▶ Requirement:
Look below for the line that contains "Instruction: Click Maya", then quote it and all the lines after it, exactly, with the pictures left out.
- - - - -
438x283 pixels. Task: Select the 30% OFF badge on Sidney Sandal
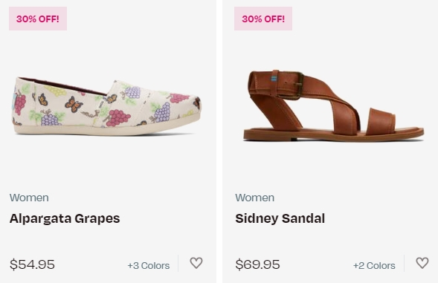click(263, 19)
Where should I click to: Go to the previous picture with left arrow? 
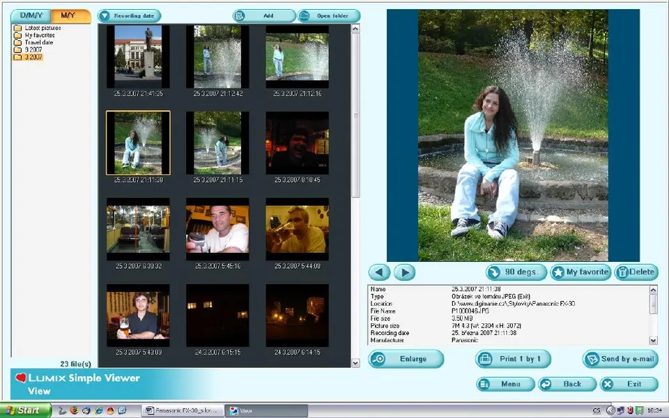click(x=379, y=272)
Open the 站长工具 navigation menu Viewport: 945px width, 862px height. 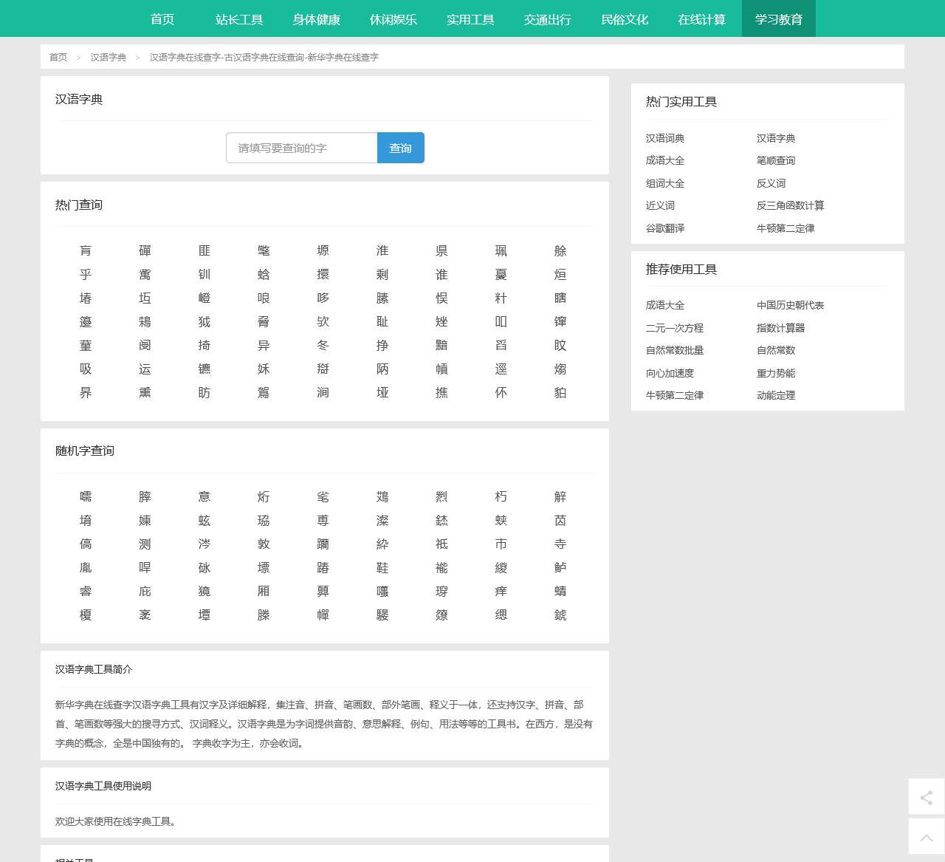point(239,19)
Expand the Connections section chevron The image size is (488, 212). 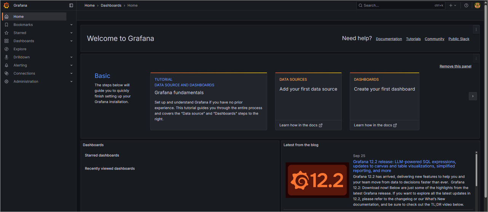point(71,73)
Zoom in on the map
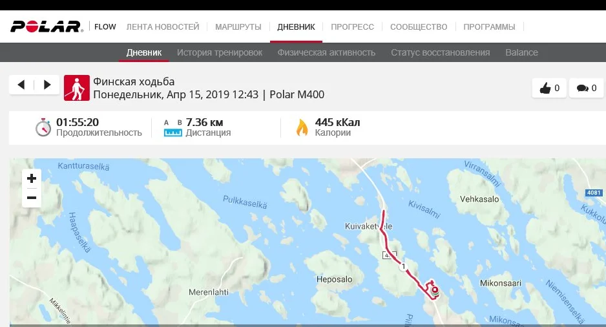 pos(32,178)
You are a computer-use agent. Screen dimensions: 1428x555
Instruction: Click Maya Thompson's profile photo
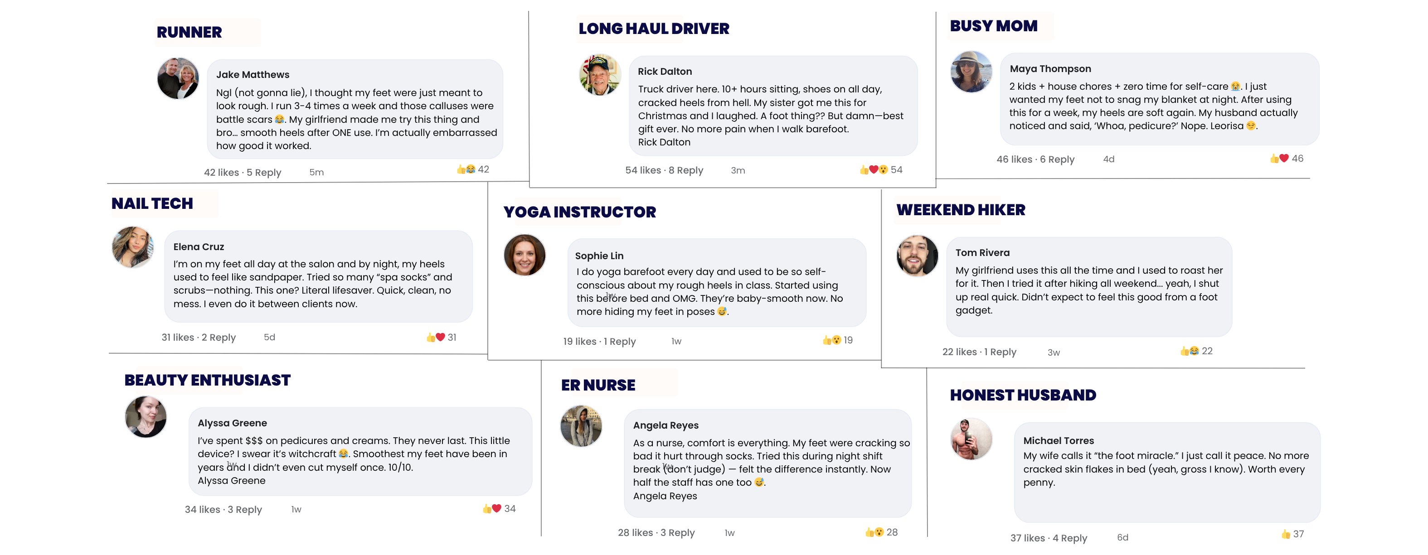click(x=971, y=72)
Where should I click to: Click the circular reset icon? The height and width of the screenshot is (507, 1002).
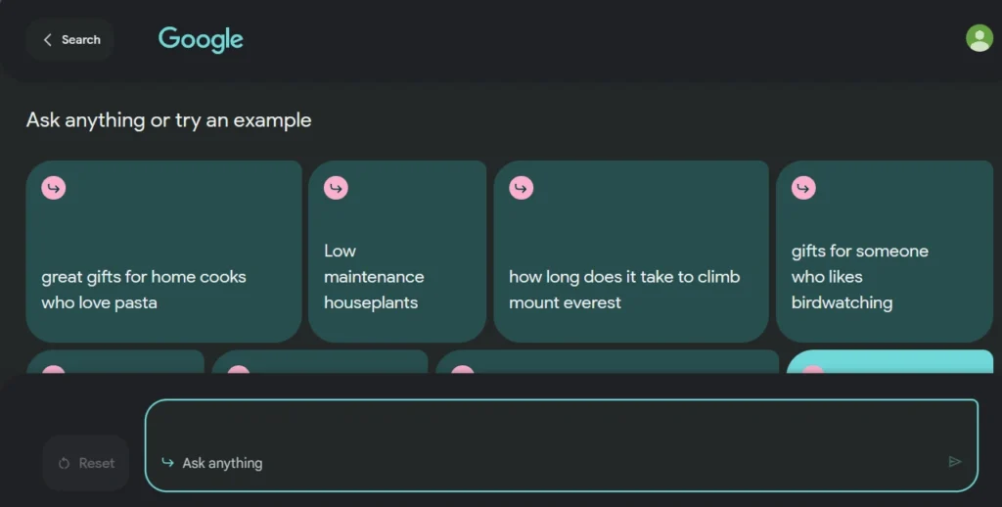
- - - - -
▶ Task output:
Instruction: Click Maya Thompson's profile photo
click(x=971, y=72)
Where should I click to: Click the circular reset icon? The height and width of the screenshot is (507, 1002).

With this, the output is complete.